Le début de l’histoire, quoiqu’un peu lent, reflète de façon rigoureuse l’univers de Tchekhov en plus d’y ajouter un brin d’originalité de la part du metteur en scène, Denis Lavalou. Il s’est permis de légers ajouts de répliques bien placées au texte original de Matéi Visniec. « Il y a eu un petit montage qui est à la fois, je pense, respectueux de Tchekhov et de Visniec, parce qu’il n’y a pas un mot de moi là-dedans », confie celui qui est un des metteurs en scène invités à l’UQAM pour la saison 2018-2019.
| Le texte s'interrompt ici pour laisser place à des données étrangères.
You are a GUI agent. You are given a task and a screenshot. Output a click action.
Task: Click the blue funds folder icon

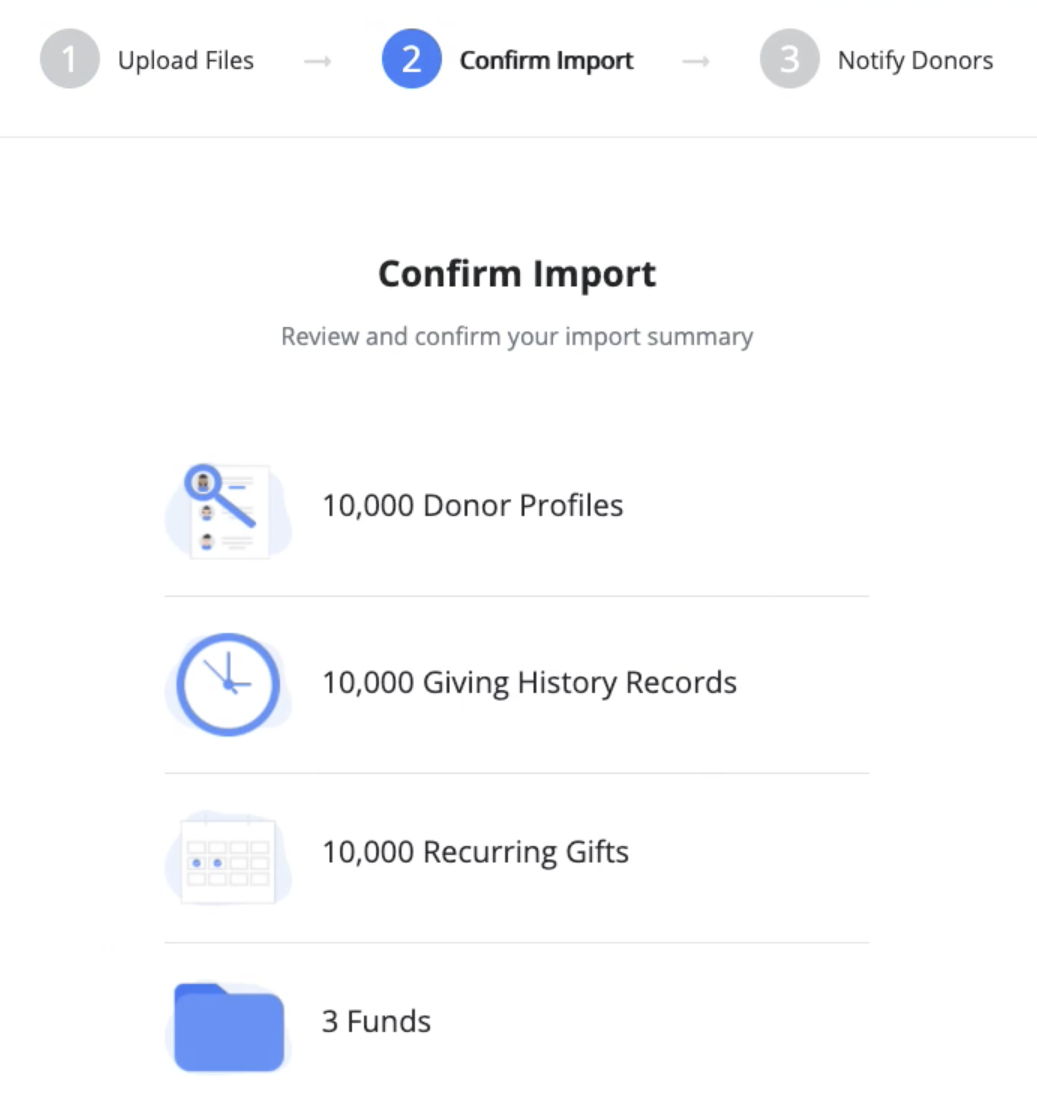(228, 1027)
Si le budget plutôt restreint de 2000 $ justifie que certains éléments du décor soient assez modestes, il n’explique cependant pas les nombreuses erreurs de la régie, plus particulièrement dans la précision du synchronisme sonore.

Même si cet élément relève du détail technique, il créait un manque de réalisme flagrant faisant décrocher le spectateur durant quelques instants. Lorsque le personnage de Firs décide d’allumer un feu dans l’espoir de réchauffer Tchekhov, par exemple, le bruit du feu survient quelques secondes en retard.

La machine Tchekhov, bien qu’elle ne réinvente pas la roue, a été bien rodée. Les représentations se poursuivent jusqu’au 8 décembre au Studio-d’essai Claude-Gauvreau de l’UQAM.